▶ [PROBLEM TO SOLVE]
Return copies of the lines below that mention "chevron".
LISTED ENTRIES section start
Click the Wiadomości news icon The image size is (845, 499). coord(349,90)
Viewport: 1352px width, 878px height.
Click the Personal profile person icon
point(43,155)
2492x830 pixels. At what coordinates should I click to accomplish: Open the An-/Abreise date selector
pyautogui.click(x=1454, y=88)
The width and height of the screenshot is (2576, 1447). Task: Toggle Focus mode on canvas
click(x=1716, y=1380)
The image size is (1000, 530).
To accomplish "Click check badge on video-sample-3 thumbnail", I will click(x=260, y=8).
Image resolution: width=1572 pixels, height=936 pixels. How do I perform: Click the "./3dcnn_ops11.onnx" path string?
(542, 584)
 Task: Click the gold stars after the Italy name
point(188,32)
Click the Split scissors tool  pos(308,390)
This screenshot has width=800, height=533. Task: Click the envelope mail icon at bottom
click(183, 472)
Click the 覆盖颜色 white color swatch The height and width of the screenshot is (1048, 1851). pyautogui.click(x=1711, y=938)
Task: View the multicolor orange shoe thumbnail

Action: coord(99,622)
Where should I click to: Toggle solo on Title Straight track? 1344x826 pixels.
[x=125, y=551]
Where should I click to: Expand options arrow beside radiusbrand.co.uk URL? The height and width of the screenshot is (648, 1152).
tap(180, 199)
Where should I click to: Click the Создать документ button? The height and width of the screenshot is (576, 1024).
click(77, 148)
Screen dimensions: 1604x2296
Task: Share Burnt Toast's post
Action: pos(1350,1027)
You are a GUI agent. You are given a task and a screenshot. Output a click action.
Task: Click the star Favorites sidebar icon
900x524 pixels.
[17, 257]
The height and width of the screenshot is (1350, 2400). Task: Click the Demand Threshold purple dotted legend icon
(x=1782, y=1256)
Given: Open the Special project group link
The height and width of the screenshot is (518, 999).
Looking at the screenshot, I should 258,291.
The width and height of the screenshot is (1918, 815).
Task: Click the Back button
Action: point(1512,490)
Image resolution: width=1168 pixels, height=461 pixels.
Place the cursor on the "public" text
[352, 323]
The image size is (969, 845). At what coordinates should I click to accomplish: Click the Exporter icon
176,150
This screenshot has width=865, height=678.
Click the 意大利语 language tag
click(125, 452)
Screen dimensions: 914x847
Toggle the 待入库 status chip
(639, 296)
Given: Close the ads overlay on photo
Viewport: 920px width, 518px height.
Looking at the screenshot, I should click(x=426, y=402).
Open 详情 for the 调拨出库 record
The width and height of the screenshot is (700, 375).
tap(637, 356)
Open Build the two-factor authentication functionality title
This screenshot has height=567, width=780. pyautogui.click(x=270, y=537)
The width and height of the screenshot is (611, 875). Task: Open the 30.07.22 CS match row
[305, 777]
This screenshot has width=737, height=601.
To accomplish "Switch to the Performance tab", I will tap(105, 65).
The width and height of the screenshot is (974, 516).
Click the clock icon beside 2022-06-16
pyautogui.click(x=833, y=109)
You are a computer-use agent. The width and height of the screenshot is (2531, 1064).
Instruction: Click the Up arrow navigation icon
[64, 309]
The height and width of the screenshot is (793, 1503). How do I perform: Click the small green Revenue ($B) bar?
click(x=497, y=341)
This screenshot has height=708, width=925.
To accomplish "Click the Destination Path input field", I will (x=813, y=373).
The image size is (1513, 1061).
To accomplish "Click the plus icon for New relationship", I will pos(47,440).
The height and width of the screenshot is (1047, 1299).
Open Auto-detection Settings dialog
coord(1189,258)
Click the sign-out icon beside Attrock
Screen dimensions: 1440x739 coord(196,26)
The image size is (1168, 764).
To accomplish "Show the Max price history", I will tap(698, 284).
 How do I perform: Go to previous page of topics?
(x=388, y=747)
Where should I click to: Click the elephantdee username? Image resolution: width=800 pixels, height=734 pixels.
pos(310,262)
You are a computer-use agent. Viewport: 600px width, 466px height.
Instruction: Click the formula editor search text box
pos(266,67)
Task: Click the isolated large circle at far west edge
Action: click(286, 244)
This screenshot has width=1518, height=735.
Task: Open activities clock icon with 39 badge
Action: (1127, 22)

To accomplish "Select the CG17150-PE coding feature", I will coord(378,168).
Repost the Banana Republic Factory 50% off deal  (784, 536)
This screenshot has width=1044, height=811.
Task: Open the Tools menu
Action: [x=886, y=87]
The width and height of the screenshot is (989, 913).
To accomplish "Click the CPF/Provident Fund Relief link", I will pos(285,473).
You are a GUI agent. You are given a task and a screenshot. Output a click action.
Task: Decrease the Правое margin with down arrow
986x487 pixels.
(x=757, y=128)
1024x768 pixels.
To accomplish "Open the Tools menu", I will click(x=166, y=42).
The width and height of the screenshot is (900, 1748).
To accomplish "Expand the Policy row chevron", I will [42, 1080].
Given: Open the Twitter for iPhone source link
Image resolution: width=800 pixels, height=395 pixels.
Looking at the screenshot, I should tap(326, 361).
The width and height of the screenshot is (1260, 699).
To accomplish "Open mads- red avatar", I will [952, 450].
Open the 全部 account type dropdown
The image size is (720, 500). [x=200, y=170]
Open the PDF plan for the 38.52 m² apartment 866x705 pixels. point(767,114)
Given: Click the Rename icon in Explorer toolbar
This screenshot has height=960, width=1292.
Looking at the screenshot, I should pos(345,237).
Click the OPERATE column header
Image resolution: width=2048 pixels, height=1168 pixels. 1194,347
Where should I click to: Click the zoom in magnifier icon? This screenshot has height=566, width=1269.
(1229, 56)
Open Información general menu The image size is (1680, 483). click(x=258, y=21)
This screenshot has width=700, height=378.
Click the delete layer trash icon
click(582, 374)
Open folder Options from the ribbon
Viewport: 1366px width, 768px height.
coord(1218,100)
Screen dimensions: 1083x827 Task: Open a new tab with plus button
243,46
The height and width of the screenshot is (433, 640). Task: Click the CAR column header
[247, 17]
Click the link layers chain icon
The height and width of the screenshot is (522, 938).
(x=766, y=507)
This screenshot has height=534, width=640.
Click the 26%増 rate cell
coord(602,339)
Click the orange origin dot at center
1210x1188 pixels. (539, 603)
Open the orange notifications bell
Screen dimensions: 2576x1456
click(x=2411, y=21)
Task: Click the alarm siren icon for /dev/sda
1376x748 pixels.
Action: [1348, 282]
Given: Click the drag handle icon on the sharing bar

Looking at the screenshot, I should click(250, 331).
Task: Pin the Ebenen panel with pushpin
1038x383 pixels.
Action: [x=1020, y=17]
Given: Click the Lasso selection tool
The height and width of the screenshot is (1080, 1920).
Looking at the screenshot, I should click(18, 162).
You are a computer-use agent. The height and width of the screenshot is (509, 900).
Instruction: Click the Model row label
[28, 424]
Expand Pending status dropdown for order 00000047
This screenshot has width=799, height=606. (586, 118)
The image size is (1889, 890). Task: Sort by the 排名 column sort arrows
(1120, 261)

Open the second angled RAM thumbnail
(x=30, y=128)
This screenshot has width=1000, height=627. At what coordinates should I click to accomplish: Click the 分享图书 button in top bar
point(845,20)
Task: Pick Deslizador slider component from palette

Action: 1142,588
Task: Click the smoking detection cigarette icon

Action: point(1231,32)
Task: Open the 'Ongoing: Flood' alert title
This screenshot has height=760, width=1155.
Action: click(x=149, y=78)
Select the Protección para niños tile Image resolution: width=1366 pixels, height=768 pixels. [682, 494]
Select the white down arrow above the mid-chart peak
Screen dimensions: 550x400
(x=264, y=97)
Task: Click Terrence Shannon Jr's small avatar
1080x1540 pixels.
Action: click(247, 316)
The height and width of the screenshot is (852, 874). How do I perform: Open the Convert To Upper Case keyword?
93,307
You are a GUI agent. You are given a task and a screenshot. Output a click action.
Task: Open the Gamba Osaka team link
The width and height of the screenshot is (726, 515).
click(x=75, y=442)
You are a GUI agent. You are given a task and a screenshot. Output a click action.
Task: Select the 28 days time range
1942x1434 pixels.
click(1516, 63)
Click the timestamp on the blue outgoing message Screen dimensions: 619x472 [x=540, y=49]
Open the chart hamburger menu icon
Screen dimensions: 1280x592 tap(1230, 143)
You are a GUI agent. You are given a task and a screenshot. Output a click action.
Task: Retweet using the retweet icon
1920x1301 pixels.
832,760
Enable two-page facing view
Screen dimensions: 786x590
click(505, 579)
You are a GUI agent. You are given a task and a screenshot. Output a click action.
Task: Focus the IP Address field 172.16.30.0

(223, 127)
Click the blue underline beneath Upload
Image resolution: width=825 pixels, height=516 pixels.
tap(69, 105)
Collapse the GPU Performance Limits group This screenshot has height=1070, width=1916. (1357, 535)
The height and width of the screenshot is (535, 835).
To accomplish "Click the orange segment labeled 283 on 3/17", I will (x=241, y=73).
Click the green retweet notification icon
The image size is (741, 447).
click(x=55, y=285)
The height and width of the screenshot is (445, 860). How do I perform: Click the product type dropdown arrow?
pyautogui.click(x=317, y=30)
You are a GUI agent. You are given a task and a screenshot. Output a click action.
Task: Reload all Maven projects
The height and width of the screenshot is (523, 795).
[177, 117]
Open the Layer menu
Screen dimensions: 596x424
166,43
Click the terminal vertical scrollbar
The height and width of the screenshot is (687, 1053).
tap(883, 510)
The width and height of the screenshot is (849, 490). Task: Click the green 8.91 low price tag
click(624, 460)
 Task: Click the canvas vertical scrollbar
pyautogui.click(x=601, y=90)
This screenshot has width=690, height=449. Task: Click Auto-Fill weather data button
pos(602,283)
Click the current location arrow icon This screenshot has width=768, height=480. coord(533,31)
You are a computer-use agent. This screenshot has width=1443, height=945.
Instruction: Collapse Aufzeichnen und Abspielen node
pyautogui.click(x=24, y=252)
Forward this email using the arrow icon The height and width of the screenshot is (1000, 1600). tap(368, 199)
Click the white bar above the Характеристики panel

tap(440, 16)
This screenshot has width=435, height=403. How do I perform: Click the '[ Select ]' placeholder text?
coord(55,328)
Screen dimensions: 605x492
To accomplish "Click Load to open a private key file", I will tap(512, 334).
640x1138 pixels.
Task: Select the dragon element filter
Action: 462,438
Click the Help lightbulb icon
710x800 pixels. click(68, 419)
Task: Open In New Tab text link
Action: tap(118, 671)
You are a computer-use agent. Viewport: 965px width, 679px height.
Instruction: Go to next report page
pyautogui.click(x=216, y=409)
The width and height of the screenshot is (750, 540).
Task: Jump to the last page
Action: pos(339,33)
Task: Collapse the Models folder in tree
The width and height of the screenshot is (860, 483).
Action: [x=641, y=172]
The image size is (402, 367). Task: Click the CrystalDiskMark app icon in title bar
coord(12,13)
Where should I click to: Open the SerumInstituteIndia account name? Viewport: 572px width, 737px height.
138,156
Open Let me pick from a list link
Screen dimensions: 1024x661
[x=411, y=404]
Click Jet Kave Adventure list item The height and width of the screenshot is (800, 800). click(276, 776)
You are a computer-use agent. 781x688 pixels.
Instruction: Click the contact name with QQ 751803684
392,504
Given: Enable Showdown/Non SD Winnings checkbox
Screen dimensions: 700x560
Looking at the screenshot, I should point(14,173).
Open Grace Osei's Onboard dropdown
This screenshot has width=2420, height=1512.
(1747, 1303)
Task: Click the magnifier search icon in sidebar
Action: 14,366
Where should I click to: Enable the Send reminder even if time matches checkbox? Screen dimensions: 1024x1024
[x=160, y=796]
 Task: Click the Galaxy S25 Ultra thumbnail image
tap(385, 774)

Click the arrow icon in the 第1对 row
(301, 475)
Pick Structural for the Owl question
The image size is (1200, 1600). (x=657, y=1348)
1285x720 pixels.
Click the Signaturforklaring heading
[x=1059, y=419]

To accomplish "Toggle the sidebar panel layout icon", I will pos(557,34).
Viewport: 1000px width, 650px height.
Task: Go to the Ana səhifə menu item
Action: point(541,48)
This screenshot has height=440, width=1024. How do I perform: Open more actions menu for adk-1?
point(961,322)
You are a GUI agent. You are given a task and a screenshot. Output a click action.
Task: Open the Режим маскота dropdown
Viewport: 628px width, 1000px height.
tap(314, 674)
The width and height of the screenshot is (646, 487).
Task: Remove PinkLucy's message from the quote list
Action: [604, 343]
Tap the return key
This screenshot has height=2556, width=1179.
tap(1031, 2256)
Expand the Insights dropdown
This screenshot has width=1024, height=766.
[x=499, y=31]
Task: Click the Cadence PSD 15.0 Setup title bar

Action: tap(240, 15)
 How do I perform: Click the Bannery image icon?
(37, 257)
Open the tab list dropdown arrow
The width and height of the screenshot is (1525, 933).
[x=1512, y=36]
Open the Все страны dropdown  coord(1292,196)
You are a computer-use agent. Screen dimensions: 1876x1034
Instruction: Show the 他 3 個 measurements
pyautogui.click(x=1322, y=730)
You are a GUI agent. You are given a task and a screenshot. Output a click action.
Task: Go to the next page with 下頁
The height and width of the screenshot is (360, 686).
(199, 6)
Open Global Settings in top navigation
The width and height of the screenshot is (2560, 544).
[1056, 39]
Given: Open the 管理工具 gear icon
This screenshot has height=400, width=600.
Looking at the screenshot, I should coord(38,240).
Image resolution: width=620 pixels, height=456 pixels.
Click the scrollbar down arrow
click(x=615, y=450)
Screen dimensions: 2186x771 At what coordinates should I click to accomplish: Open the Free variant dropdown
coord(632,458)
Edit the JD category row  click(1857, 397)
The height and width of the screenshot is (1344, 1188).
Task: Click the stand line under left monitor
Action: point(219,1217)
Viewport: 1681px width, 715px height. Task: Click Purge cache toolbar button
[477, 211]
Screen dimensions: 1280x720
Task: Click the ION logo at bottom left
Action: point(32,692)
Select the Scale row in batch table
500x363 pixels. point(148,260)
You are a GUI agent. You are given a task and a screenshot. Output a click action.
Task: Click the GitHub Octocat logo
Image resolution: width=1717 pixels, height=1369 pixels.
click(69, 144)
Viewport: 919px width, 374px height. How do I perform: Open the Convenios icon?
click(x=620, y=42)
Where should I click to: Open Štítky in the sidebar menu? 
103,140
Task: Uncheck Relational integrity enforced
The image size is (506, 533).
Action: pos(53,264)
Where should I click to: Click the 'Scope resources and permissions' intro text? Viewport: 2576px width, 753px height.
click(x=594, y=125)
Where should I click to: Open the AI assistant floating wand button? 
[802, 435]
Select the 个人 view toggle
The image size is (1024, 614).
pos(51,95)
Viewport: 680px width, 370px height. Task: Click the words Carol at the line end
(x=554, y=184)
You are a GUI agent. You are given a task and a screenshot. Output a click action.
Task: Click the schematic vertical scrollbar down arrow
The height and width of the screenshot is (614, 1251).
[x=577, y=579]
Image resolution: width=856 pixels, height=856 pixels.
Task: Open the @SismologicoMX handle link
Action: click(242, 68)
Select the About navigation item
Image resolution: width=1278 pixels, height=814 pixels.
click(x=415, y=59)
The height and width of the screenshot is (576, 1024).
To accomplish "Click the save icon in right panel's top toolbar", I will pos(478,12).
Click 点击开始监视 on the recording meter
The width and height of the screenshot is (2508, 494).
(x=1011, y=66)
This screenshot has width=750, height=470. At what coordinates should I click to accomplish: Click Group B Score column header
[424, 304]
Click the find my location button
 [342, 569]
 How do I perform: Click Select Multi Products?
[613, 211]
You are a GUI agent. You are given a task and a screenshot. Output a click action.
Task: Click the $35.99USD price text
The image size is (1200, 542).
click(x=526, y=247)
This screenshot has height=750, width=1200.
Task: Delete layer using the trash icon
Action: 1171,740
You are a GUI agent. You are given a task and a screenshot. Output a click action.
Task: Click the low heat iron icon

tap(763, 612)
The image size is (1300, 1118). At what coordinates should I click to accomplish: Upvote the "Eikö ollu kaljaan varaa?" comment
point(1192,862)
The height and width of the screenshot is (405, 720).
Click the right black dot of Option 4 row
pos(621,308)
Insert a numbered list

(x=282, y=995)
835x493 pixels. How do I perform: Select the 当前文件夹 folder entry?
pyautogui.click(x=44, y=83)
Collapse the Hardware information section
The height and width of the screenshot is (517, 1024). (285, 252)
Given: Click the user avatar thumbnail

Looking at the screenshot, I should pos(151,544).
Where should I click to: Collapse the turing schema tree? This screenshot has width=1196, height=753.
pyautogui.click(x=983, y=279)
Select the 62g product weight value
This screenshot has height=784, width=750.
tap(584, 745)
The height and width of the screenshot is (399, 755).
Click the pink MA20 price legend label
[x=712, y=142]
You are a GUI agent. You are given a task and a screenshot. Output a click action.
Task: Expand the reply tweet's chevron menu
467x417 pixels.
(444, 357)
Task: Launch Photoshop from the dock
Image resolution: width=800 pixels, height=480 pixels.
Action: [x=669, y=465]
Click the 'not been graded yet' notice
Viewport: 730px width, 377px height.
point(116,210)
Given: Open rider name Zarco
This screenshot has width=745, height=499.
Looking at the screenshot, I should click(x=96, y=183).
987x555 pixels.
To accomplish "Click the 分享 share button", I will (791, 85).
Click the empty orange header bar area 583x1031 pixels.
LISTED ENTRIES section end
▶ [SOLUTION TO THE PROBLEM]
To accomplish "Expand the Policy row chevron", I will [42, 1080].
Task: Expand the reply tweet's chevron menu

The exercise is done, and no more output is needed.